SUPPLIED RECORDS »

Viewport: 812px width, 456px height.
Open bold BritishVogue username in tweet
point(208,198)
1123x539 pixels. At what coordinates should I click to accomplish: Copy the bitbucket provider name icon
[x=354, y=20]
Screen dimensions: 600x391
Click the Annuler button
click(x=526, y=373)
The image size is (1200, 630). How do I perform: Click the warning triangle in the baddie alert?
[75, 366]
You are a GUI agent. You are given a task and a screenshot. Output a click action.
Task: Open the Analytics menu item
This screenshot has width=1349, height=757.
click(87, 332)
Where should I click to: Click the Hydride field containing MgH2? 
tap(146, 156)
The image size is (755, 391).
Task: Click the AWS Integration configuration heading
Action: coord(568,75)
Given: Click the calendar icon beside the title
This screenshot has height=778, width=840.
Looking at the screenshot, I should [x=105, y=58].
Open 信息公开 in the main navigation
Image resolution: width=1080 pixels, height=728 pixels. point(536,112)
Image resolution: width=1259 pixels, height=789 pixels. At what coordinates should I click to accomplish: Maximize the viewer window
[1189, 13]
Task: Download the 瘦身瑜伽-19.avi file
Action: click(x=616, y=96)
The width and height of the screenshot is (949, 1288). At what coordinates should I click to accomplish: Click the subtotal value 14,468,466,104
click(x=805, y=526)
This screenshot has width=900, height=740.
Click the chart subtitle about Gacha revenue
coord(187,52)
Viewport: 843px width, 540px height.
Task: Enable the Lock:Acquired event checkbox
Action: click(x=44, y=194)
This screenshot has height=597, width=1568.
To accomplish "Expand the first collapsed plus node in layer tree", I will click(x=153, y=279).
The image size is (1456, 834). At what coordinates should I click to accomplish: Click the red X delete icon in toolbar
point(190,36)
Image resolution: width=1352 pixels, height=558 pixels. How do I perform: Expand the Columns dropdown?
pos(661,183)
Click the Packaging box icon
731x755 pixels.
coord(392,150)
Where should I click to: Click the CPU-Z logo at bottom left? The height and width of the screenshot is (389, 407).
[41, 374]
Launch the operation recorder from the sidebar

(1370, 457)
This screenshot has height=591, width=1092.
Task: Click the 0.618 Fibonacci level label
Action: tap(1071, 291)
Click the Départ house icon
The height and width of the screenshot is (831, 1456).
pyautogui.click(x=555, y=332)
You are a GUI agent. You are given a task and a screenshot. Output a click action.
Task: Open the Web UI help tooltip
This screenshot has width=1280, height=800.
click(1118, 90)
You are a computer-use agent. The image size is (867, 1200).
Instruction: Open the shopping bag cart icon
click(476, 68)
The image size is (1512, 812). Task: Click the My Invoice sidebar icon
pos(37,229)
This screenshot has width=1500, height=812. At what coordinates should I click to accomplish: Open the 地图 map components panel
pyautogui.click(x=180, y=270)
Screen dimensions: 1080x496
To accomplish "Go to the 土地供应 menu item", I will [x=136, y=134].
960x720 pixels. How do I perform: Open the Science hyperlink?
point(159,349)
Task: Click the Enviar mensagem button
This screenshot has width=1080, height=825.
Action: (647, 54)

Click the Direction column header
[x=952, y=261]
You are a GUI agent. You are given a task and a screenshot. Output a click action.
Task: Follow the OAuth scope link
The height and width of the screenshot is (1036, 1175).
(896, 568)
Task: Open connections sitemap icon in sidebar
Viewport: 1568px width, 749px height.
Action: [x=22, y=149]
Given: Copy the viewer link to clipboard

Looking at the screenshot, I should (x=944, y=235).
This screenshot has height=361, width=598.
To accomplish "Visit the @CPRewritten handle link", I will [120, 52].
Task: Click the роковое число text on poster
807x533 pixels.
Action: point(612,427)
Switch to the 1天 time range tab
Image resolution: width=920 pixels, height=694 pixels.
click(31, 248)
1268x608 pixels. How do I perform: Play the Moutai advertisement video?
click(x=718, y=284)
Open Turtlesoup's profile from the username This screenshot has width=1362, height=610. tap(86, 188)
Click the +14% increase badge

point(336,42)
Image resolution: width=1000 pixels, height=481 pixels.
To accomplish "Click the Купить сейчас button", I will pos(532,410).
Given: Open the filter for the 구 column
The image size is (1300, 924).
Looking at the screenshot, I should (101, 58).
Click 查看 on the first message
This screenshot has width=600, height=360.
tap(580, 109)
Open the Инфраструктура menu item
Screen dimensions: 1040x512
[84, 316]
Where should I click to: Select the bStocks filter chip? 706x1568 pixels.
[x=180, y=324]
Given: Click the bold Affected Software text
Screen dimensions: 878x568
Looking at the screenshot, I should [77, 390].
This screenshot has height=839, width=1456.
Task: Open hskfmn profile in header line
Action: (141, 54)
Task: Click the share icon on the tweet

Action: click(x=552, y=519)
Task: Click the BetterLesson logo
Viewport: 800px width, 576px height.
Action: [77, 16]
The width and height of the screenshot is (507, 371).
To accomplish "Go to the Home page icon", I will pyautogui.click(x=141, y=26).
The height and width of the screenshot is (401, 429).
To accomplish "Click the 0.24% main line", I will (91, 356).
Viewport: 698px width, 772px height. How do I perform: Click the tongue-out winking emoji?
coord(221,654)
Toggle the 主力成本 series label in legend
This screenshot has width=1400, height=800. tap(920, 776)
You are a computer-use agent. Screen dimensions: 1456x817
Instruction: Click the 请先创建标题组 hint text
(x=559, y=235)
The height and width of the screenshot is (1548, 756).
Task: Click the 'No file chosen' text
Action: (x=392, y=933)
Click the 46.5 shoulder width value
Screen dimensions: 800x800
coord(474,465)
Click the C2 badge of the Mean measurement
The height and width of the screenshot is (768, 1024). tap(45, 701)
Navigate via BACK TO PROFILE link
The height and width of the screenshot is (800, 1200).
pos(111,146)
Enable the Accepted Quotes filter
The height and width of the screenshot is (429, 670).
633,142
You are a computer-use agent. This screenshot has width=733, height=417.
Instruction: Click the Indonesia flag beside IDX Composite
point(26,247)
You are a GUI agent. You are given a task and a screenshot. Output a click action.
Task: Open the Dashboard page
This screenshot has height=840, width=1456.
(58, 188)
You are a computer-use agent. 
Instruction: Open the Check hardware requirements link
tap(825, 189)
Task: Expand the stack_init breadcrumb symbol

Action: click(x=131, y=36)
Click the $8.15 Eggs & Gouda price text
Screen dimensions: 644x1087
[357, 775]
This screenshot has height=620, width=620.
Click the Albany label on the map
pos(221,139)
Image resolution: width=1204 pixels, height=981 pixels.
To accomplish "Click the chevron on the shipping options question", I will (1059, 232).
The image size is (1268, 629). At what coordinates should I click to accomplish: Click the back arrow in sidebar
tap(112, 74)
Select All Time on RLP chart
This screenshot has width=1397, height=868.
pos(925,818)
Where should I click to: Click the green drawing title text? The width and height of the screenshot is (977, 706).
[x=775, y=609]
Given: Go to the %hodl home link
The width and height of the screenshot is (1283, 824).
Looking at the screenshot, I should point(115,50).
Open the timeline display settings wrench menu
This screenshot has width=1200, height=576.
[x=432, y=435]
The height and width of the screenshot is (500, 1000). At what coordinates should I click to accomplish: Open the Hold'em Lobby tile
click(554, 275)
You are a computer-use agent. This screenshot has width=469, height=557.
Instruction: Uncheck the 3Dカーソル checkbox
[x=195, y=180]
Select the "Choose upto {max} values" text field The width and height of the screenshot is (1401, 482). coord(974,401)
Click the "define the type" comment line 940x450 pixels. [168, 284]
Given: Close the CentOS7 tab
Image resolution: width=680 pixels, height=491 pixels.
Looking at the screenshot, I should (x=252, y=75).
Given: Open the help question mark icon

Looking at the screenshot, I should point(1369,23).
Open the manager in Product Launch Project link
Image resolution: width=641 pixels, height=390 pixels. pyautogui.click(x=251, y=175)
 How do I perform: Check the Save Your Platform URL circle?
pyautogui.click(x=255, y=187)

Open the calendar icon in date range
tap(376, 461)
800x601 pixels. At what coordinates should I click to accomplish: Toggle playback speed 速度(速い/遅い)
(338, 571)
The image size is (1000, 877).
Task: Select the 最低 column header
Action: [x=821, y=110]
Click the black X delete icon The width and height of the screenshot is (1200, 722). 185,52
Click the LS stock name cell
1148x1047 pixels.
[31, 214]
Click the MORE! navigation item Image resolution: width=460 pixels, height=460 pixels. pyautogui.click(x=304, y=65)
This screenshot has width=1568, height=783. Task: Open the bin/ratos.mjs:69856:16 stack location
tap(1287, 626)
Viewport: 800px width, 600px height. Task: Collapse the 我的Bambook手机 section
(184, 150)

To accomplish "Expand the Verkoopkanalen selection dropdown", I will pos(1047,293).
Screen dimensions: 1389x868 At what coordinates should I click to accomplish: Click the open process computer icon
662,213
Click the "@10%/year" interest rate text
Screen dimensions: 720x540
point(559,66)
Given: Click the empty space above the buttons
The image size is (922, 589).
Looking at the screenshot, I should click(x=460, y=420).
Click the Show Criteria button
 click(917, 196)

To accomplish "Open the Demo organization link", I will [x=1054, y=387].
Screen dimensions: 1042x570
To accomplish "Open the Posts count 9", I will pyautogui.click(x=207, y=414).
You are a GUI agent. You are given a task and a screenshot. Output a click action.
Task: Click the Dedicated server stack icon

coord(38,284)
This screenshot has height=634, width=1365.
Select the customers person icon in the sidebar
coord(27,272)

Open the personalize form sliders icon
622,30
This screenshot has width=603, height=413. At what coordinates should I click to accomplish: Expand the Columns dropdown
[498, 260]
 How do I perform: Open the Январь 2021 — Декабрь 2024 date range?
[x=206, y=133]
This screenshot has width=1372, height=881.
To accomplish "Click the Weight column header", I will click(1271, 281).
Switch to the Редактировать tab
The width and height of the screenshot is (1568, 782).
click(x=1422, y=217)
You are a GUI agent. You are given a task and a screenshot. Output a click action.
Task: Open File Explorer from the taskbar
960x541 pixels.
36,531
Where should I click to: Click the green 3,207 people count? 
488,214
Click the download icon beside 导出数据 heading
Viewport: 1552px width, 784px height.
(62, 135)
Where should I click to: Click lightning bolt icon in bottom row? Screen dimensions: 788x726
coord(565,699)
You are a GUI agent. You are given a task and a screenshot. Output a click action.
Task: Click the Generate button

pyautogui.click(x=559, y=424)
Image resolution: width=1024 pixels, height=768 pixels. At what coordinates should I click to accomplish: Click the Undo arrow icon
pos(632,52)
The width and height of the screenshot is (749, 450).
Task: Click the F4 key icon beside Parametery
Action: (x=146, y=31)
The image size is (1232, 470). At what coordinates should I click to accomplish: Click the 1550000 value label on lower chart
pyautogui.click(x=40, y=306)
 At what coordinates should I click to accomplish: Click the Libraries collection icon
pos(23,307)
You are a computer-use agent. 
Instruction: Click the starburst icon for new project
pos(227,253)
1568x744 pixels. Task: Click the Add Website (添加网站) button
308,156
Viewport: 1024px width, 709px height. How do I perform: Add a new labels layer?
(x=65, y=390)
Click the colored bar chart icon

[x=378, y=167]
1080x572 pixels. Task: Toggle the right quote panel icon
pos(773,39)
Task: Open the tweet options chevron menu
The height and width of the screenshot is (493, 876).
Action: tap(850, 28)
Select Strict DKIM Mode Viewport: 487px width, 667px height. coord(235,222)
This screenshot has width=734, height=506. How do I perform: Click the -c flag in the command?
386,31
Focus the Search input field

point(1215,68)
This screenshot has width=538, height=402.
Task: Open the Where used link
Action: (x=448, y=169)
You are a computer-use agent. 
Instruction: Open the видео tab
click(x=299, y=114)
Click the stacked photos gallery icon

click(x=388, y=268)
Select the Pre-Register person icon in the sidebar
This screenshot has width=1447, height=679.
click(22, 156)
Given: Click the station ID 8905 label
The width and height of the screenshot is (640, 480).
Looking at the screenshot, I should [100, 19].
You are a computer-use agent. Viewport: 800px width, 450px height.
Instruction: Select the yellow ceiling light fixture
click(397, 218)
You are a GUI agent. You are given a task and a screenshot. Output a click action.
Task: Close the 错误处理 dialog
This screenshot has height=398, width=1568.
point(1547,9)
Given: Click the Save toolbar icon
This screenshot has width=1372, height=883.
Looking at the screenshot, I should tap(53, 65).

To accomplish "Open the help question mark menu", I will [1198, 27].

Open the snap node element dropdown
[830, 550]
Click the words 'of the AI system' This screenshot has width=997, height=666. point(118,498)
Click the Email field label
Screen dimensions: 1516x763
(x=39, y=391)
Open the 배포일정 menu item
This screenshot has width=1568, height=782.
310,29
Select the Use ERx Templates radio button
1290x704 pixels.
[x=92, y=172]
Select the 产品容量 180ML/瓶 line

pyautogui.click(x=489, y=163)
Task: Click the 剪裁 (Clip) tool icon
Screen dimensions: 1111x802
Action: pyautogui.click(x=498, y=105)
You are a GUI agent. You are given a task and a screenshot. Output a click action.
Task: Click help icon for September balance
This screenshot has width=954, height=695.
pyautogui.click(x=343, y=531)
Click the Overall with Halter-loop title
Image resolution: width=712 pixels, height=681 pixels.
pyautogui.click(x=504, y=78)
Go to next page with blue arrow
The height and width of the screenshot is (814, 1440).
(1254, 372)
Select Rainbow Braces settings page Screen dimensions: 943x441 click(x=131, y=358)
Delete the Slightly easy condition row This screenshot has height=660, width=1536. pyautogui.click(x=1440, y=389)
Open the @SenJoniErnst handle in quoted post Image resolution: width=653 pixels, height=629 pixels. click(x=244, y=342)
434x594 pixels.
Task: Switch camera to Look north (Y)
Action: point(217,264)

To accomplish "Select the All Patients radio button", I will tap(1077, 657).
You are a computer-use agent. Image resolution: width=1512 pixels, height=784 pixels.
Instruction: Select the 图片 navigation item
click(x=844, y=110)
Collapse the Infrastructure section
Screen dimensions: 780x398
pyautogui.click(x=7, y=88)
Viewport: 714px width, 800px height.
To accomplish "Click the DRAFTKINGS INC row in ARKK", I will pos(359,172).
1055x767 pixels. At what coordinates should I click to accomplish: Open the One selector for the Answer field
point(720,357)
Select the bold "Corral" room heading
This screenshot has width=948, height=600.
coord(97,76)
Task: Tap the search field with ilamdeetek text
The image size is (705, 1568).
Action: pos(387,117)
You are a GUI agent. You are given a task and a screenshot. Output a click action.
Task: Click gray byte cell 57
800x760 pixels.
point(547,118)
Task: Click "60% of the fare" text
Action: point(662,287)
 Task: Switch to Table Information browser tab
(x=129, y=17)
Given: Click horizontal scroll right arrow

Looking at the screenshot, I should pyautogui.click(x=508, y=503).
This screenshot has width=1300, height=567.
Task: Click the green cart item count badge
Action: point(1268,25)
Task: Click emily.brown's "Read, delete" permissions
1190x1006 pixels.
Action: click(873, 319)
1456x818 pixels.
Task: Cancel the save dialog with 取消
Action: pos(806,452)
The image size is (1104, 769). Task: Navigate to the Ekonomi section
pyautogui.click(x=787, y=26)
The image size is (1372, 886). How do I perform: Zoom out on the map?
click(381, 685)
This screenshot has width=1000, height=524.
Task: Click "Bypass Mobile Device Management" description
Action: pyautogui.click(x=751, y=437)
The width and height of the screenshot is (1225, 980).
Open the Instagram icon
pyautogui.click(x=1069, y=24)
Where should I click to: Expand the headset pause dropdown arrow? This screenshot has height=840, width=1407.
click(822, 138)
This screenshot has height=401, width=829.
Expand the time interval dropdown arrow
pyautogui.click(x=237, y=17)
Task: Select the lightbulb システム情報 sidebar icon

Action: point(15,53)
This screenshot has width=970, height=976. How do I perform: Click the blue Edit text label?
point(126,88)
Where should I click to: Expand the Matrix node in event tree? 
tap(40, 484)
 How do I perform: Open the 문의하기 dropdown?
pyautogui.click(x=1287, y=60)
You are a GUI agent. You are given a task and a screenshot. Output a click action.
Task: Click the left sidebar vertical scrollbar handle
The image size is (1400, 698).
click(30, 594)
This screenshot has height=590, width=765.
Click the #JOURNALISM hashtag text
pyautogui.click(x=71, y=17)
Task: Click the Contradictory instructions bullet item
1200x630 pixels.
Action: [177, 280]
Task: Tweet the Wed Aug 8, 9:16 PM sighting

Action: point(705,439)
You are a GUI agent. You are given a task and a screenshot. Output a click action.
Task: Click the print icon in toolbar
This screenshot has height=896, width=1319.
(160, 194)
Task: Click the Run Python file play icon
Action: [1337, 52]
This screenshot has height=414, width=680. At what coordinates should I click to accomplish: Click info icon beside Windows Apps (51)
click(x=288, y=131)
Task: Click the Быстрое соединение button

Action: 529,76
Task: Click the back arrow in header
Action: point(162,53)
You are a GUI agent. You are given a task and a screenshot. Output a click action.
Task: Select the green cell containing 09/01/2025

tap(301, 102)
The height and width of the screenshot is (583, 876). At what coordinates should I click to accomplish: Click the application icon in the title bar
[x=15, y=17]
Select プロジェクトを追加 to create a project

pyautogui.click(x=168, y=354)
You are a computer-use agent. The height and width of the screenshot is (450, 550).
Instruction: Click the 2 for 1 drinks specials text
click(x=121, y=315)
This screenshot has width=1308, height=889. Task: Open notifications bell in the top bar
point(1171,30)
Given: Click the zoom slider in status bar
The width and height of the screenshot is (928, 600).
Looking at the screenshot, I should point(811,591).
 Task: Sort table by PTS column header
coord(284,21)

REQUIREMENT »
Would you copy out exactly the lines above that start at the one containing "Open the @SenJoniErnst" and end at the one containing "Task: Tap the", inclusive?

SOLUTION »
Open the @SenJoniErnst handle in quoted post Image resolution: width=653 pixels, height=629 pixels. click(x=244, y=342)
434x594 pixels.
Task: Switch camera to Look north (Y)
Action: point(217,264)

To accomplish "Select the All Patients radio button", I will tap(1077, 657).
You are a computer-use agent. Image resolution: width=1512 pixels, height=784 pixels.
Instruction: Select the 图片 navigation item
click(x=844, y=110)
Collapse the Infrastructure section
Screen dimensions: 780x398
pyautogui.click(x=7, y=88)
Viewport: 714px width, 800px height.
To accomplish "Click the DRAFTKINGS INC row in ARKK", I will pos(359,172).
1055x767 pixels. At what coordinates should I click to accomplish: Open the One selector for the Answer field
point(720,357)
Select the bold "Corral" room heading
This screenshot has width=948, height=600.
coord(97,76)
Task: Tap the search field with ilamdeetek text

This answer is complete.